WHAT YOU HAVE TO DO:
Omitting all images, output the entries that follow exactly as written.
==== DATA EXTRACTS ====
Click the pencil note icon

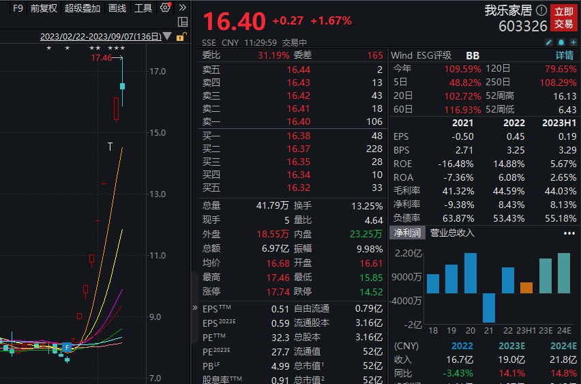coord(549,42)
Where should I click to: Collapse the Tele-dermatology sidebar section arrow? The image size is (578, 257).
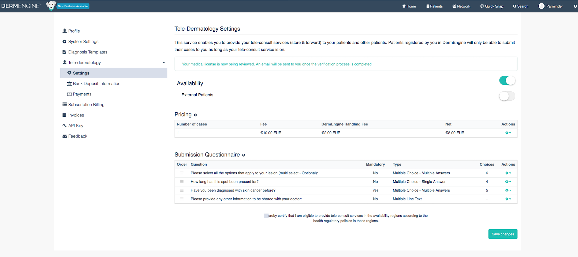tap(163, 63)
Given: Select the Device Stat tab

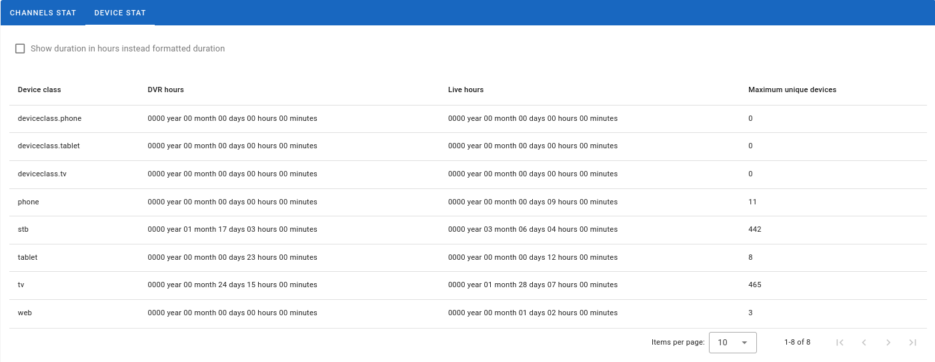Looking at the screenshot, I should (x=120, y=13).
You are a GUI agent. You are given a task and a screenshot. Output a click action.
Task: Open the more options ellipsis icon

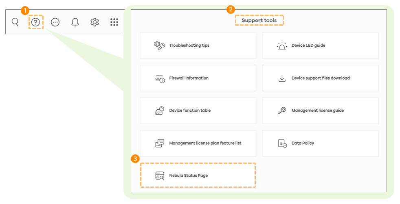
====
RESPONSE BOX:
Click the pencil note icon

coord(549,42)
Where should I click to: Collapse the Tele-dermatology sidebar section arrow? The image size is (578, 257).
tap(163, 63)
Given: Select the Device Stat tab

Looking at the screenshot, I should (x=120, y=13).
You are a GUI agent. You are given a task and a screenshot. Output a click action.
Task: Open the more options ellipsis icon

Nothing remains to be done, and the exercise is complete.